The rules seem to be pretty universal:

  • wear loose clothing for comfort
  • back straight – stops us from getting a bad back
  • head straight – helps to keep us aware
  • tongue behind the top teeth – makes us breath from our nostrils
  • hands in lap or somewhere comfortable – avoids discomfort distractions
  • there are as many ways of kneeling/sitting as there are meditators, personally I cross my legs though in the East, especially Zen, they tend to sit with their legs tucked under them
  • it seems to be bad form to move around and adjust your posture in formal meditation sessions but I think it’s fine to move around a bit so long as you keep it to a minimum
  • it is okay to sit in a chair but try not to get too comfortable or you might drift off to sleep. :)
  • eyes either open and looking down, to try to avoid distractions, or eyes closed.

why do we focus on the breath?

There are two main categories of meditation according to research: Focused Attention and Open Monitoring.

Mindfulness meditation the way it is normally practiced in the buddhist traditions and their secular western offshoots is Focused Attention meditation, where the practitioner focuses their full attention on some image or recurring event. Some meditators chant, others listen to temple bells, watch prayer flags, view mandalas etc. Most secular mindfulness meditators seem to focus on the breath.

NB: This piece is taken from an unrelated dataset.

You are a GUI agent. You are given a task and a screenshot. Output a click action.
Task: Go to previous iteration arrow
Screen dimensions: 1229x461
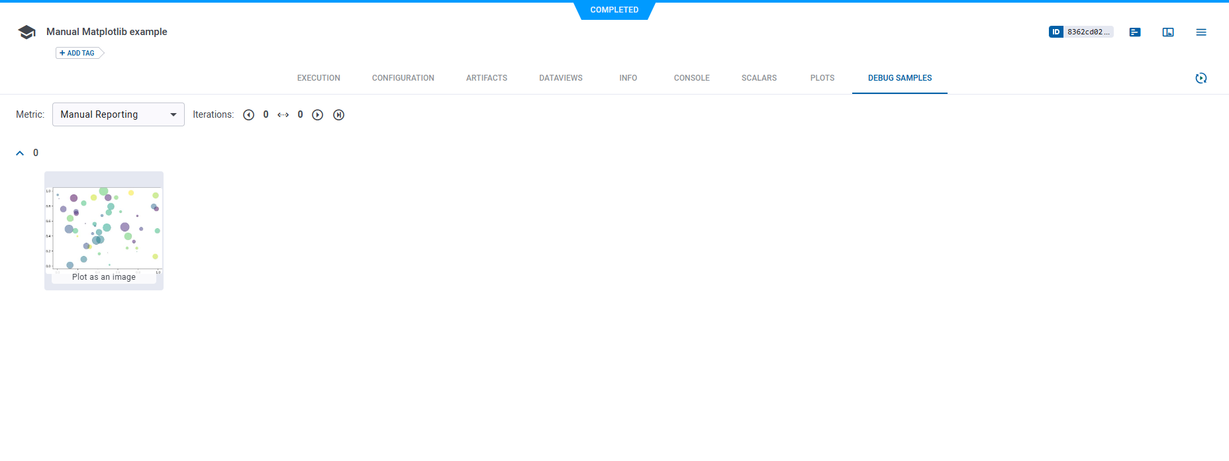click(x=248, y=115)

I expect that in terms of the benefits of the meditation itself they are all pretty similar and it seems to me, though I have no experience of it, that it would be easier at first to chant etc. as it would crowd out of your mind the pointless trains of thought.

The big advantages to focusing on the breath however is that: our breath is always with us, it has no emotional content, it can be neither good nor bad it just is and we can practice breathing wherever we are. It is portable and convenient.

I have meditated on candles and I have also done open monitoring meditations such as the mirror meditation of which more in a later post.